### [Aim of the task]
Send back the whole listing untouched.
════════════════
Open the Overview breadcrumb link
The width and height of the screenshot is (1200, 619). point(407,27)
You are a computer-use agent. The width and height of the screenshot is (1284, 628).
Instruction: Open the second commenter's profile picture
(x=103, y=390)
════════════════
### [Answer section]
Open the Overview breadcrumb link
The width and height of the screenshot is (1200, 619). point(407,27)
You are a computer-use agent. The width and height of the screenshot is (1284, 628).
Instruction: Open the second commenter's profile picture
(x=103, y=390)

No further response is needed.